Bonne pratique : dimensionner sur la puissance frigorifique de pointe × COP, avec une marge de 15-20 % pour les transitoires.
2. Oubli de la régulation
L'échangeur seul ne suffit pas : il faut une régulation qui module le débit de fluide secondaire selon la disponibilité de chaleur ET le besoin process. Sans régulation, deux scénarios :
- Chaleur produite mais pas valorisée → gain réel proche de zéro
- Surcharge du process avec chaleur → arrêt manuel et complexité opérationnelle
Bonne pratique : vanne 3 voies pilotée par GTB, avec consignes priorité process / priorité récupération.

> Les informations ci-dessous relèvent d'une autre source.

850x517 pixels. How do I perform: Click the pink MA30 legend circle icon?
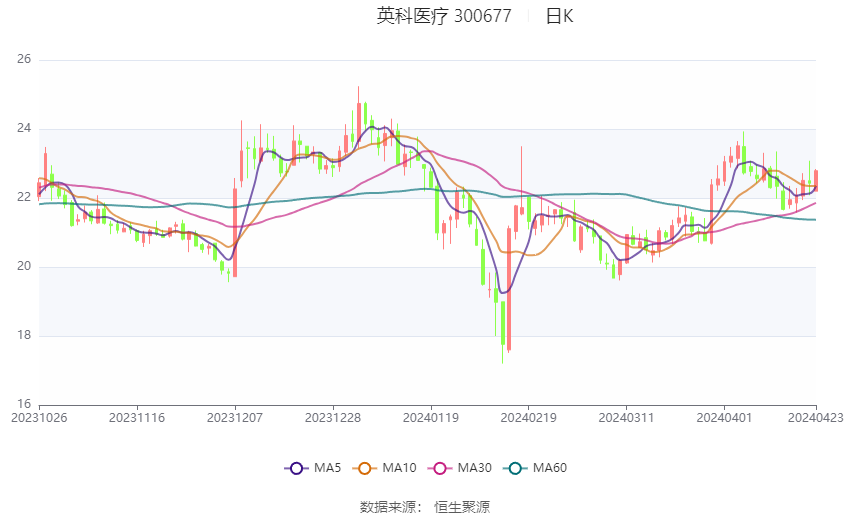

3. Absence de mesure du gain
Si le gain n'est pas mesuré post-travaux, il n'est pas défendable au PNCEE en cas de contrôle. Et le client n'a aucun moyen de prouver l'économie au comité d'investissement.
Bonne pratique : poser un compteur thermique (M-Bus ou Modbus) sur la boucle récupération, intégré à la GTB. Reporting mensuel.
4. Négligence du désembouage
Dans les boucles eau chaude récupération, l'embouage est rapide (3-5 ans). Sans désembouage régulier, les performances chutent de 30-50 % en 2-3 ans. Un échangeur encrassé est un échangeur en panne.
Bonne pratique : désembouage annuel + traitement d'eau adapté + filtre magnétique.
5. Sous-estimation des pertes thermiques de stockage
Quand la chaleur récupérée alimente un ballon tampon, les pertes thermiques de ce ballon (mal isolé, surdimensionné, en local non chauffé) peuvent annuler 15-25 % du gain.
Bonne pratique : isolation R = 4 m².K/W minimum, ballon dimensionné juste, local technique chauffé naturellement par les pertes.
En résumé : la fiche IND-UT-117 paie très bien (50–200 k€ de prime CEE typique), mais sa rentabilité dépend totalement de la qualité d'ingénierie. Une opération mal calée peut tomber à un ROI de 5 ans au lieu des 1,5–2,5 ans annoncés.